### PROMPT
Among the entries below, only the lines starting at the one with "This screenshot has height=680, width=1204." and ending at the one with "Task: Select the", both included, are to be printed exactly.

### INPUT DATA

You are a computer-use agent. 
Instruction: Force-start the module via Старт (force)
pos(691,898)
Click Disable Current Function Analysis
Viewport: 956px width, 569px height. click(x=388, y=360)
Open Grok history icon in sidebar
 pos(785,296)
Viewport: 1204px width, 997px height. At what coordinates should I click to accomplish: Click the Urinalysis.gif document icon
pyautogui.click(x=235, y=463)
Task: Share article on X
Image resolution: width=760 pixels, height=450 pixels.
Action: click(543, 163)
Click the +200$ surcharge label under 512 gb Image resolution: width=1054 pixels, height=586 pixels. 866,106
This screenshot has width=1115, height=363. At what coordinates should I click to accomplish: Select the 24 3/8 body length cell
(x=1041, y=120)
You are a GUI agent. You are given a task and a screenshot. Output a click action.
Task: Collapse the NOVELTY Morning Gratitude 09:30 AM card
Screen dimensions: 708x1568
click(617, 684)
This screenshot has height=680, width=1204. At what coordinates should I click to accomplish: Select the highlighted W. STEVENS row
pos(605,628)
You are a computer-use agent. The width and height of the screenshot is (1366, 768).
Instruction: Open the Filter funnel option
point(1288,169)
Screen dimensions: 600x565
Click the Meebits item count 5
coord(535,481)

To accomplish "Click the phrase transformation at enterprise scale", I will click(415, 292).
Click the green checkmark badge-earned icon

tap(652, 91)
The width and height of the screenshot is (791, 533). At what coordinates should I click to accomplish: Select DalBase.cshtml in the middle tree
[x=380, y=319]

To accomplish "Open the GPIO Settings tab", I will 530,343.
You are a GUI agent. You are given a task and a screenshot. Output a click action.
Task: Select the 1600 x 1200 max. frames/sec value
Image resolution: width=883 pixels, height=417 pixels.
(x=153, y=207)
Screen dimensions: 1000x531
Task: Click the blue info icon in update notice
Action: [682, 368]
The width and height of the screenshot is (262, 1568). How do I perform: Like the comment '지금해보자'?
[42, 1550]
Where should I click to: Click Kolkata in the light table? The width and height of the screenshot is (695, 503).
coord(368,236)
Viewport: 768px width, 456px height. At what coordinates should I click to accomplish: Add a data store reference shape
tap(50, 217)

### EXERCISE OUTPUT
This screenshot has height=680, width=1204. At what coordinates should I click to accomplish: Select the highlighted W. STEVENS row
pos(605,628)
You are a computer-use agent. The width and height of the screenshot is (1366, 768).
Instruction: Open the Filter funnel option
point(1288,169)
Screen dimensions: 600x565
Click the Meebits item count 5
coord(535,481)

To accomplish "Click the phrase transformation at enterprise scale", I will click(415, 292).
Click the green checkmark badge-earned icon

tap(652, 91)
The width and height of the screenshot is (791, 533). At what coordinates should I click to accomplish: Select DalBase.cshtml in the middle tree
[x=380, y=319]

To accomplish "Open the GPIO Settings tab", I will 530,343.
You are a GUI agent. You are given a task and a screenshot. Output a click action.
Task: Select the 1600 x 1200 max. frames/sec value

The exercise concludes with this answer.